The Trustee has not yet taken steps to avoid the Riley’s lien, but Debtors have assumed the lien is avoidable (or perhaps even void) in filing their amended claim of exemptions. Since the Chapter 7 Trustee has claimed the Vehicle as an asset of the estate, the Chapter 7 Trustee asserts that Debtors cannot now take advantage of the Chapter 7 Trustee avoiding the lien by asserting additional exemptions. The Chapter 7 Trustee is correct. According to the decision of the Eighth Circuit Bankruptcy Appellate Panel in the case of Kaler v. Overboe (In re Arzt), 252 B.R. 138, 140 (B.A.P. 8th Cir. 2000), Debtors are only entitled to exempt property “to the extent there is value in the property over and above consensual liens against the property.”Arzt further stands for the proposition that the “[Bankruptcy] Code not only vests a bankruptcy trustee with the power to avoid a preferential transfer, it also provides that once the transfer is avoided, the property that was transferred becomes property of the estate[.]” Id. at 141. Finally, the Arzt court noted that Debtors cannot utilize the exemption statutes to take advantage of the Chapter 7 Trustee’s recovery efforts. Id. (quoting Kaler v. Letcher (In re Wegner), 210 B.R. 799, 802 (Bankr. D.N.D. 1997)).

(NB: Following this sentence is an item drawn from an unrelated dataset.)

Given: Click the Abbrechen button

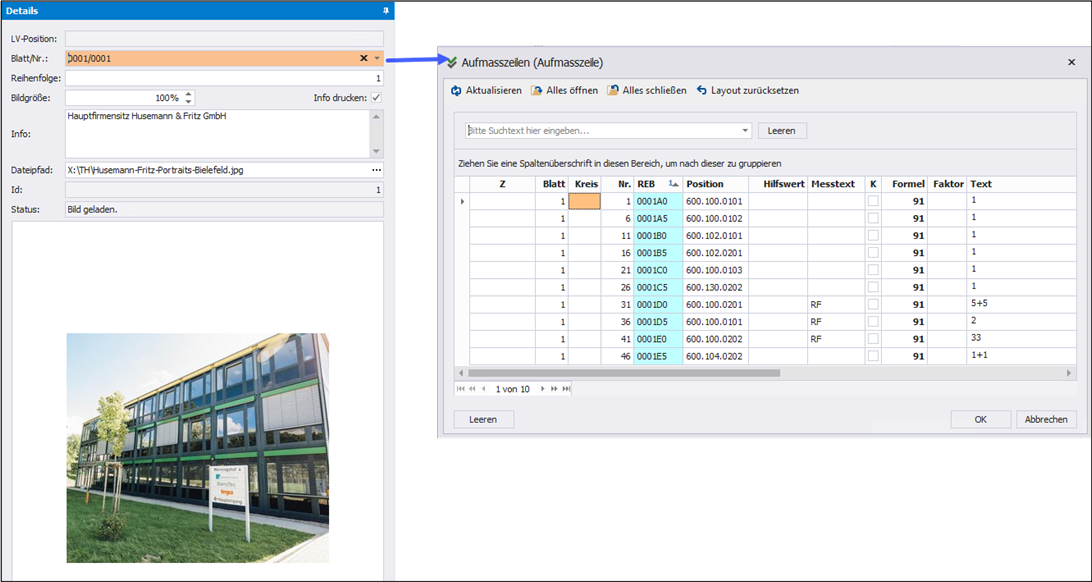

The $3,400.00 lien of Riley’s, if avoided by the Chapter 7 Trustee, will be preserved for the benefit of the estate, not for the benefit of Debtors. Therefore, Debtors’ attempt to claim an exemption in the Vehicle above their $1,600.00 “equity” in the Vehicle is improper. Since the exemption is limited to $1,600.00, the question of whether both Debtors can claim an exemption in the Vehicle is moot.
IT IS ORDERED: That the Chapter 7 Trustee’s objection to exemption is granted. Debtors’ claim of exemption in the 1997 Cadillac DeVille is limited to the sum of $1,600.00 as set forth in Debtors’ original Schedule C.